Unnamed: 0,total_score,ROT,H,TAM,FOO,OP,QFP
count,36.0,36.0,36.0,36.0,36.0,36.0,36.0
mean,14.416667,2.416667,2.25,2.027778,2.583333,2.277778,2.861111
std,5.106718,1.052209,0.937321,0.877858,0.937321,0.974272,0.960737
min,6.0,1.0,1.0,1.0,1.0,1.0,1.0
25%,10.0,1.75,1.75,1.0,2.0,1.0,2.0
50%,14.5,2.5,2.0,2.0,3.0,2.0,3.0
75%,19.0,3.0,3.0,3.0,3.0,3.0,4.0
max,22.0,4.0,4.0,3.0,4.0,4.0,4.0


In [None]:
# Import data
def is_file_empty(file_path):
    # Check if file empty by checking size of file (0 bytes)
    return os.path.exists(file_path) and os.stat(file_path).st_size == 0

print(file_list[0])
samples = []
for file in file_list:
    print("File: " + file)
    file_path = path + surgical_action + path_cont + file
    if is_file_empty(file_path):        
        if file.endswith('.txt') and file[:-4] in labels.values:            
            labels.drop([file[-4]])
    else:
        sample = pd.read_csv(file_path, sep="\s+", header=None)    
        sample.columns = ['m_l_x', 'm_l_y', 'm_l_z',
                          'm_l_r00','m_l_r01','m_l_r02',
                          'm_l_r10','m_l_r11','m_l_r12',
                          'm_l_r20','m_l_r21','m_l_r22',                 
                          'm_l_vx','m_l_vy','m_l_vz',
                          'm_l_avx','m_l_avy','m_l_avz',
                          'm_l_ang',
                          'm_r_x', 'm_r_y', 'm_r_z',
                          'm_r_r00','m_r_r01','m_r_r02',
                          'm_r_r10','m_r_r11','m_r_r12',
                          'm_r_r20','m_r_r21','m_r_r22',
                          'm_r_vx','m_r_vy','m_r_vz',
                          'm_r_avx','m_r_avy','m_r_avz',
                          'm_r_ang',
                          's_l_x', 's_l_y', 's_l_z',
                          's_l_r00','s_l_r01','s_l_r02',
                          's_l_r10','s_l_r11','s_l_r12',
                          's_l_r20','s_l_r21','s_l_r22',
                          's_l_vx','s_l_vy','s_l_vz',
                          's_l_avx','s_l_avy','s_l_avz',
                          's_l_ang',
                          's_r_x', 's_r_y', 's_r_z',
                          's_r_r00','s_r_r01','s_r_r02',
                          's_r_r10','s_r_r11','s_r_r12',
                          's_r_r20','s_r_r21','s_r_r22',                 
                          's_r_vx','s_r_vy','s_r_vz',
                          's_r_avx','s_r_avy','s_r_avz',
                          's_r_ang' ]

        samples.append(sample)

# samples[0].head()

### Label selection
#### Three main classes of labels are Novice, Intermediate and Expert.

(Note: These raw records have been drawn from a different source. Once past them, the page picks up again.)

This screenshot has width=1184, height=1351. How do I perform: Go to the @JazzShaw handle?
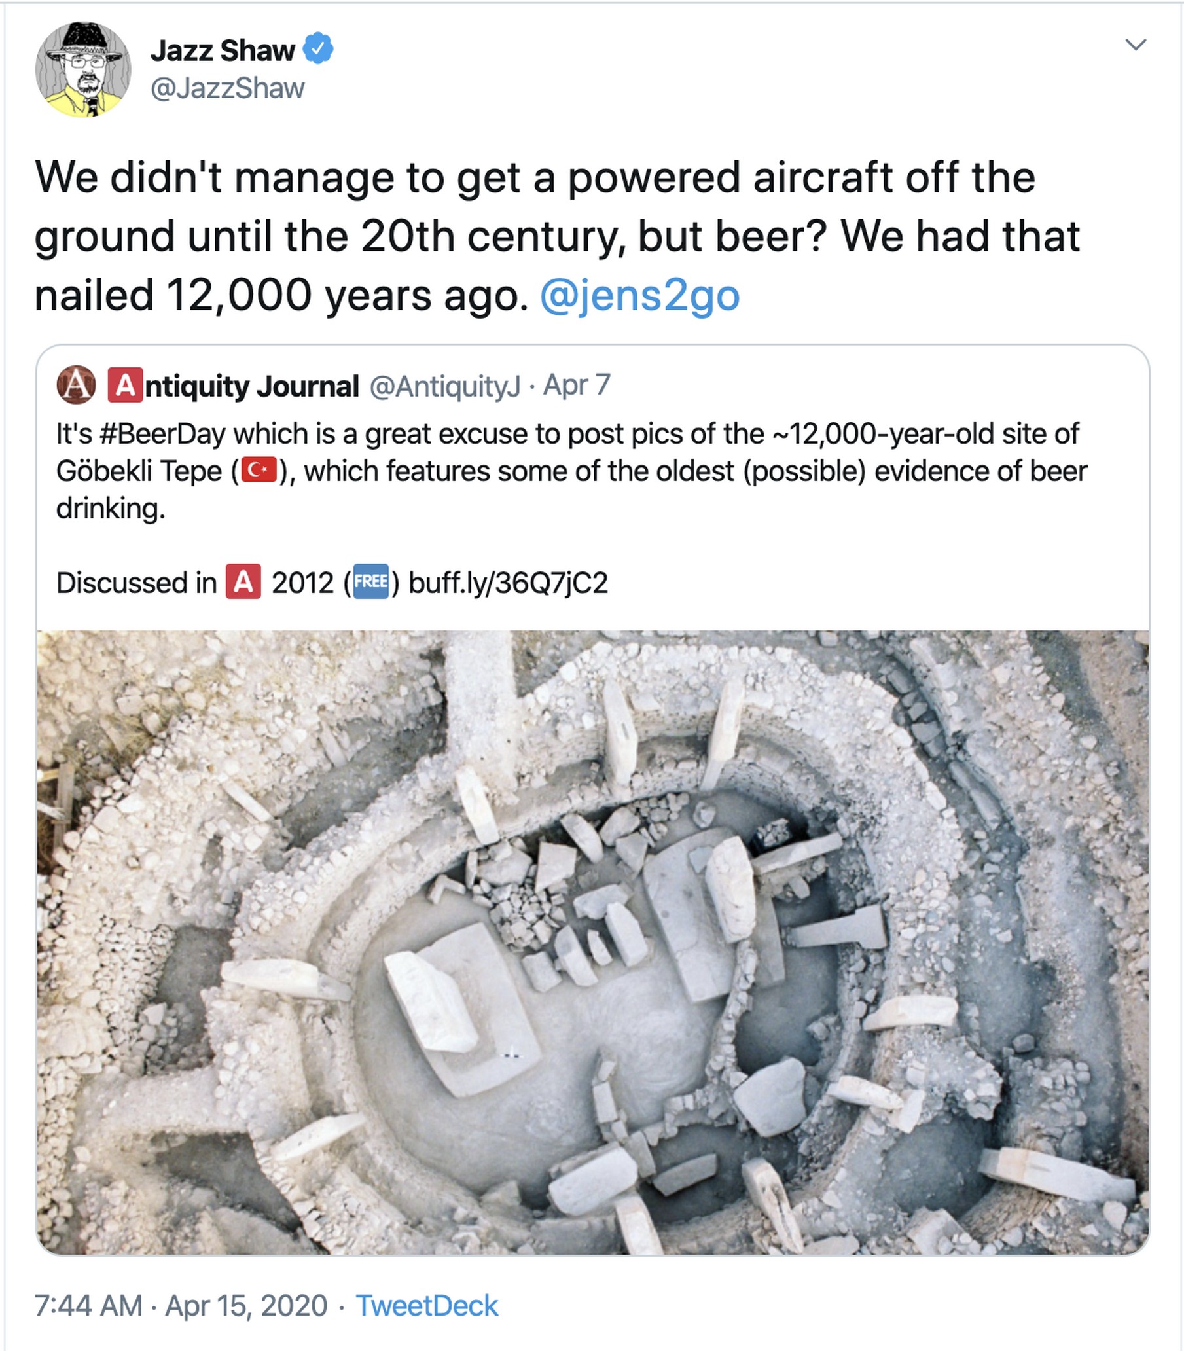[228, 88]
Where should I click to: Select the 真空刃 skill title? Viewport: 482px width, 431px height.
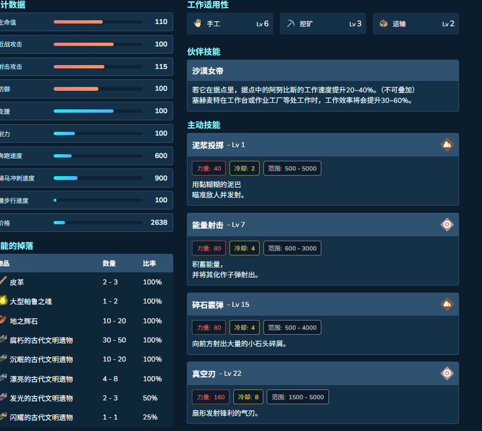point(203,374)
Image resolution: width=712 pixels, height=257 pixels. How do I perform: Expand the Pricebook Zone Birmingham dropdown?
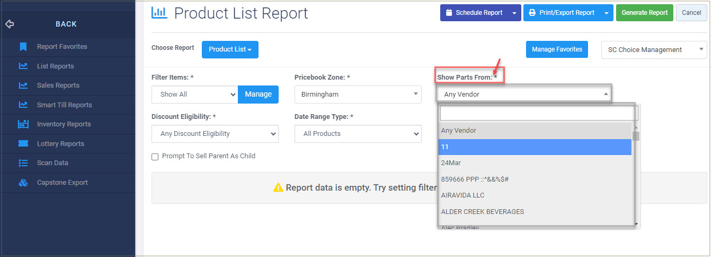click(x=358, y=95)
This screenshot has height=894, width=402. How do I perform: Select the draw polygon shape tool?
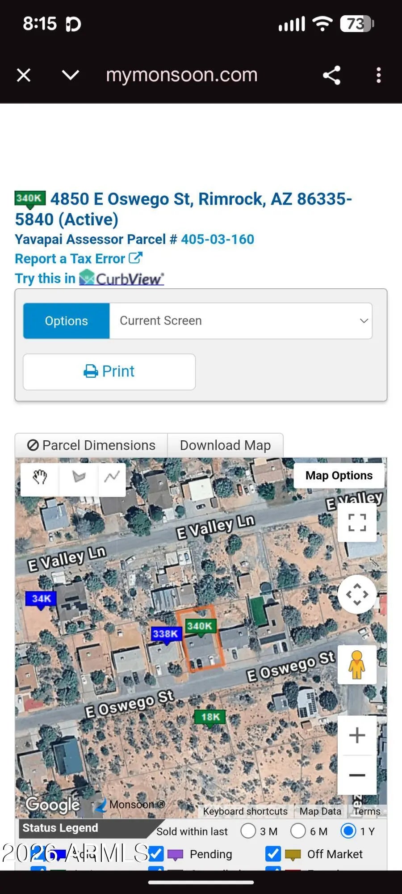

However there are multiple ways to label samples :
#### 1. Based purely on exprience (Number of hours on the DaVinci)
#### 2. Based on purely on the GRS performance score ( define a range of performance values to label)
#### 3. Consider the average of the two above.
#### 
#### Note:  For our scenario we will select the 2nd method.